### Hedefler
1. Yazıdaki “Osmanlının son dönemlerinde Kürtler” ile açılan paragrafı, temel bilgilerini koruyarak daha kısa biçimde yeniden yazın.
2. Yazının “26 Aralık 2010” ile başlayıp “perdesi oynanıyor Türkiye’de.” ifadesine kadar süren bölümünü, “son perdesi” yerine “son sahnesi” koyarak yeniden verin.

26 Aralık 2010 Pazar

BİZ BU VATANI SOKAKTA BULMADIK;

KİMSE KÜRDİSTAN, ERMENİSTAN HAYALLERİ KURMASIN…


Ali Eralp

“Kürdistan” adlı oyunun son perdesi oynanıyor Türkiye’de.
Geçmişte de bir kaç kez seyretmiştik bu oyunu. Ulusal Kurtuluş savaşı yıllarında İngiliz emperyalizminin yardım ve desteğinde sahnelenmişti.
Osmanlının son dönemlerinde Kürtler, İngiltere’nin kanatları altında palazlanma yolunu seçmişti. İngiltere, Mustafa Kemal’in gücünü bölmek ve zayıflatmak için Kürt aşiretlerini ayaklandırmayı düşünüyordu. O yıllarda “Kürt Teali Cemiyeti” (Kürt Yükselme Derneği) başkanı Seyit Abdülkadir, İngilizlerin yönlendirmesiyle Diyarbakır, Bitlis, Elazığ illerinde bir “Kürt devleti” kurma çabasındaydı. Sadrazam Damat Ferit de Kürt Teali cemiyetinin girişimini destekliyordu. O, İngiliz yüksek komiseri Amiral De Robeck’e iki kez başvurarak, Mustafa Kemal’e karşı Kürtleri kullanmayı önermişti. De Robeck Damat Ferit’in bu önerilerini Lord Curzon’a şöyle iletmişti:

“Damat Ferit bana geldi ve dedi ki: Kürtler ayrı bir devlet olacaktır. Mustafa Kemal’i sevmezler. Çünkü o Bolşevikliği getirmek istiyor. Siz Mustafa Kemal’den nefret ediyorsunuz. Çünkü sizin yaptığınız anlaşmayı kabul etmiyor. O halde Kürtleri Mustafa Kemal’e karşı birlikte kullanalım.” (Erol Ulubelen, İngiliz Gizli Belgelerinde Türkiye, 277)
Böylece, padişahın, sadrazamın ve İngiltere’nin desteğini arkasına alan işbirlikçi Seyit Abdülkadir, 31 Mart 1920 tarihli Peyam-ı Sabah gazetesinde şunları yazıyordu:
“Kuva-yı Milliye’ye aldanmayınız. (Onlar) Bolşeviklerin kafasını taşıyan yurtsuz serserilerdir. Hilafet ve Saltanattan ayrılmayınız.”

### Girdi Verileri
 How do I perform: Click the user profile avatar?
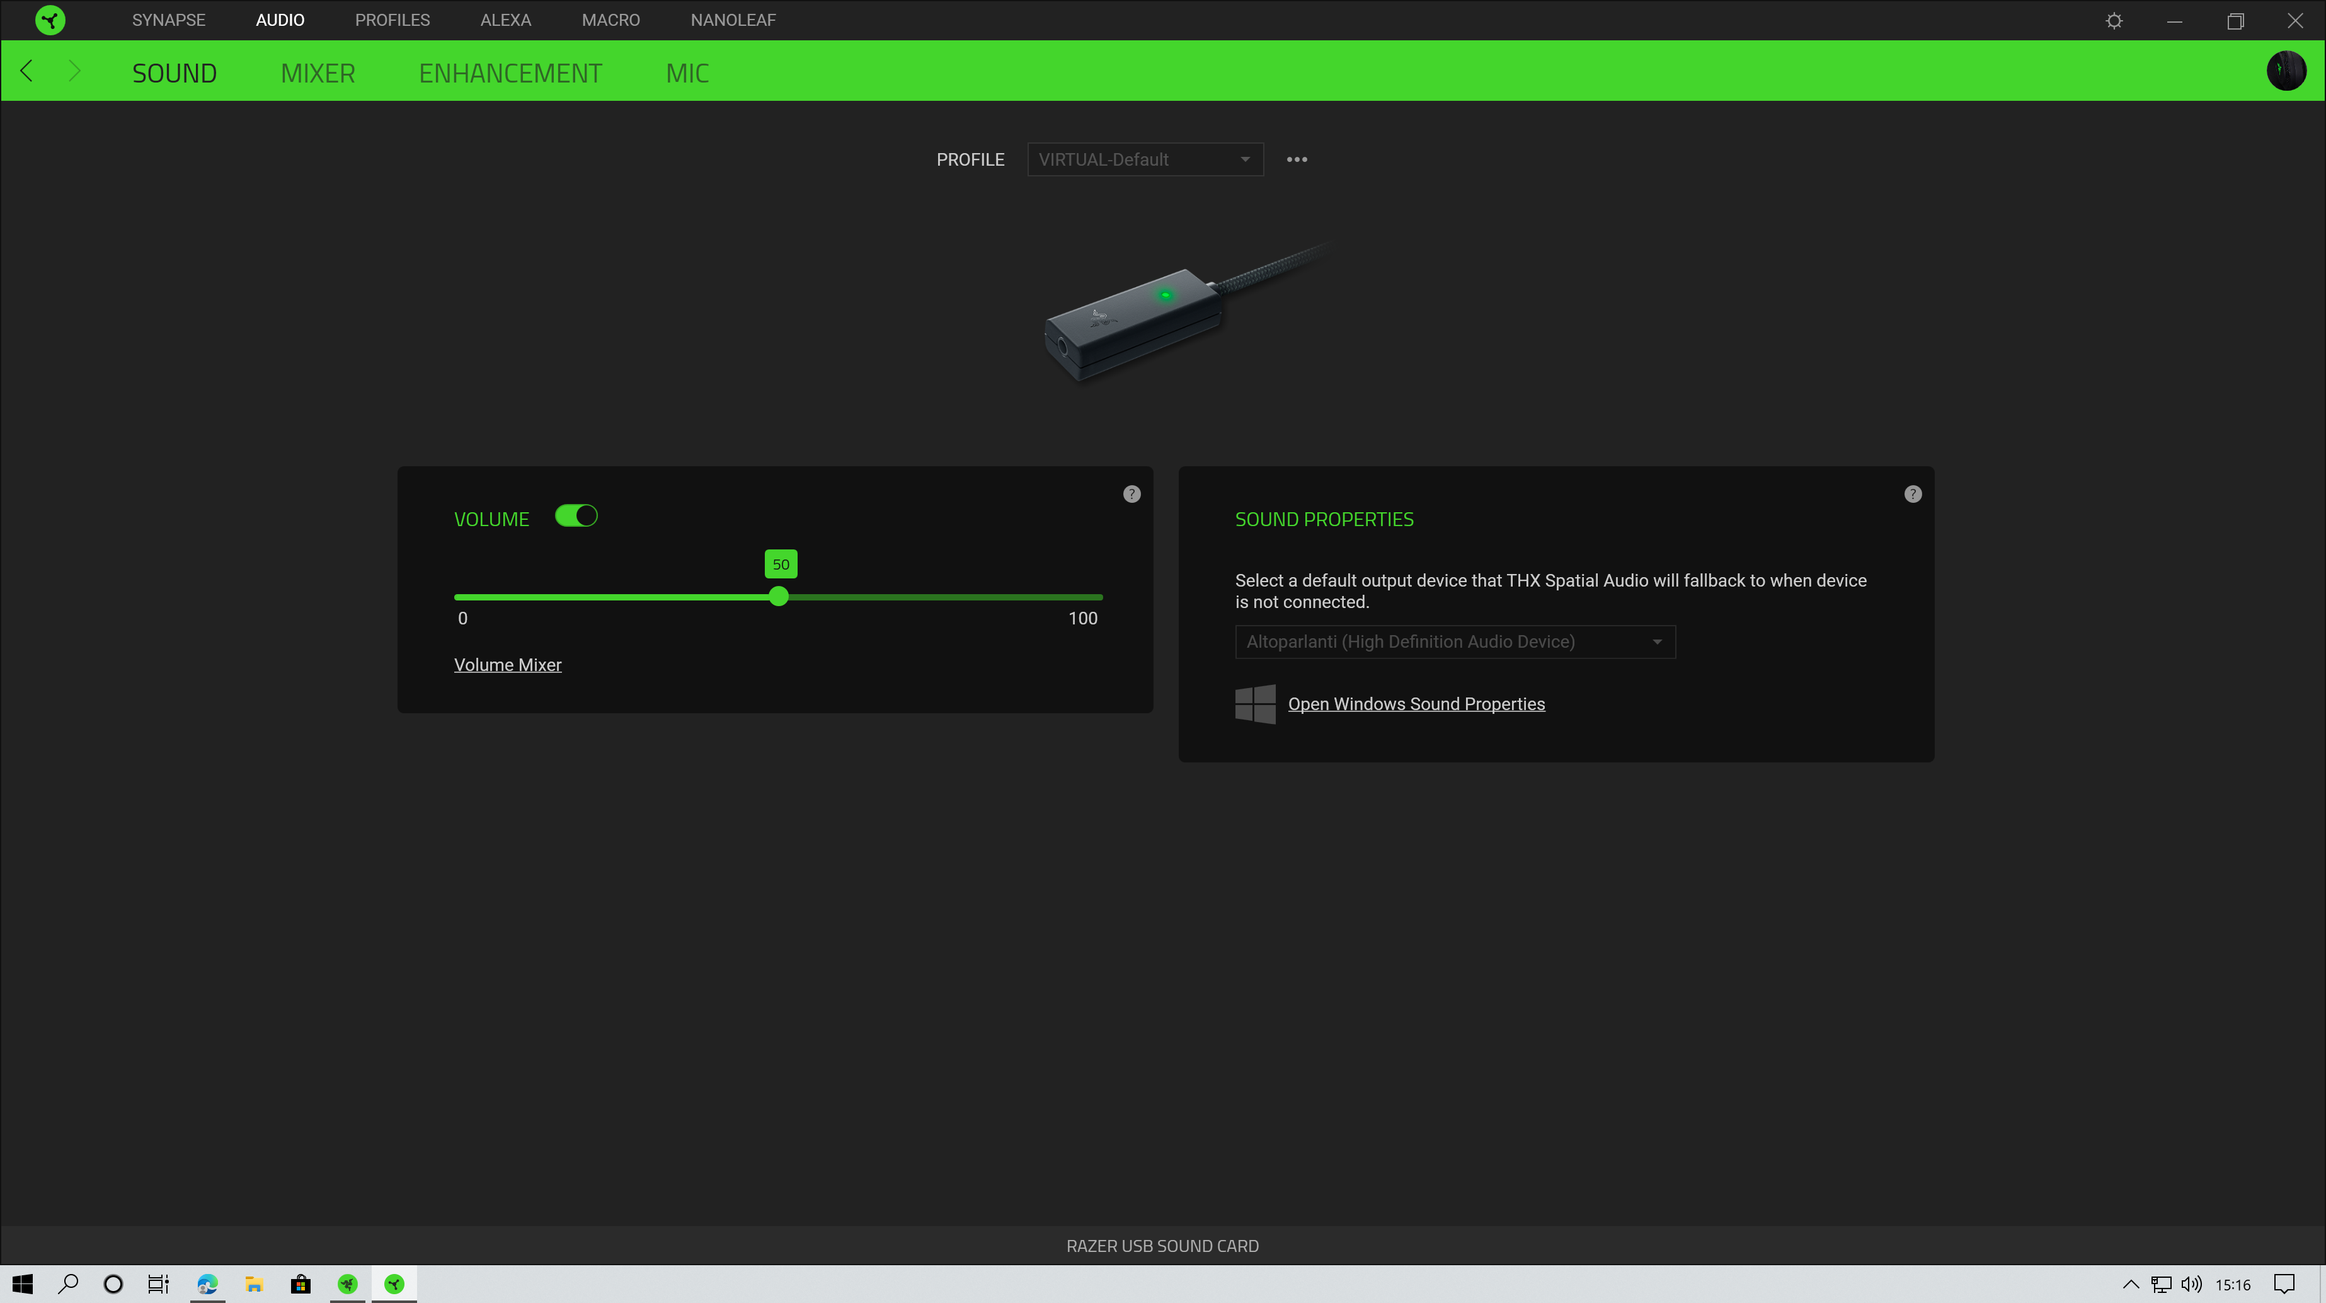2285,70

### Çıktılar
1. Osmanlı'nın son döneminde Kürtler İngiltere'nin himayesinde güçlenmeyi seçmişti. İngiltere, Mustafa Kemal'in gücünü bölüp zayıflatmak için Kürt aşiretlerini ayaklandırmayı düşünüyordu. Kürt Teali Cemiyeti başkanı Seyit Abdülkadir, İngilizlerin yönlendirmesiyle Diyarbakır, Bitlis ve Elazığ'da bir Kürt devleti kurmaya çalışıyordu. Sadrazam Damat Ferit bu girişimi destekledi. İngiliz yüksek komiseri Amiral De Robeck'e iki kez başvurarak Kürtlerin Mustafa Kemal'e karşı kullanılmasını önerdi. De Robeck de bu önerileri Lord Curzon'a iletti.

2.
26 Aralık 2010 Pazar

BİZ BU VATANI SOKAKTA BULMADIK;

KİMSE KÜRDİSTAN, ERMENİSTAN HAYALLERİ KURMASIN…


Ali Eralp

“Kürdistan” adlı oyunun son sahnesi oynanıyor Türkiye’de.